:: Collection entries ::

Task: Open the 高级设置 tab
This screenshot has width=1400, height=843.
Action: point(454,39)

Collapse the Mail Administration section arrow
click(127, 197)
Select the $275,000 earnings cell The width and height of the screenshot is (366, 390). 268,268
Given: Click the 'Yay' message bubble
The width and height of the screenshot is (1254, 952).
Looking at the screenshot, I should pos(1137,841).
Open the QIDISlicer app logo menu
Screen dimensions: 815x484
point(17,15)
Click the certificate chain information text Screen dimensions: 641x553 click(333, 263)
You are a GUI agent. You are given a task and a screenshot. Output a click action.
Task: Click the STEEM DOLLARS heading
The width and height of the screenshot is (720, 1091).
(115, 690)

:: BRIEF ::
Copy the records above word for word, from the first line of the records to the line containing "Click the certificate", with both of those lines included.

:: FINISHED EXERCISE ::
Task: Open the 高级设置 tab
This screenshot has width=1400, height=843.
Action: point(454,39)

Collapse the Mail Administration section arrow
click(127, 197)
Select the $275,000 earnings cell The width and height of the screenshot is (366, 390). 268,268
Given: Click the 'Yay' message bubble
The width and height of the screenshot is (1254, 952).
Looking at the screenshot, I should pos(1137,841).
Open the QIDISlicer app logo menu
Screen dimensions: 815x484
point(17,15)
Click the certificate chain information text Screen dimensions: 641x553 click(333, 263)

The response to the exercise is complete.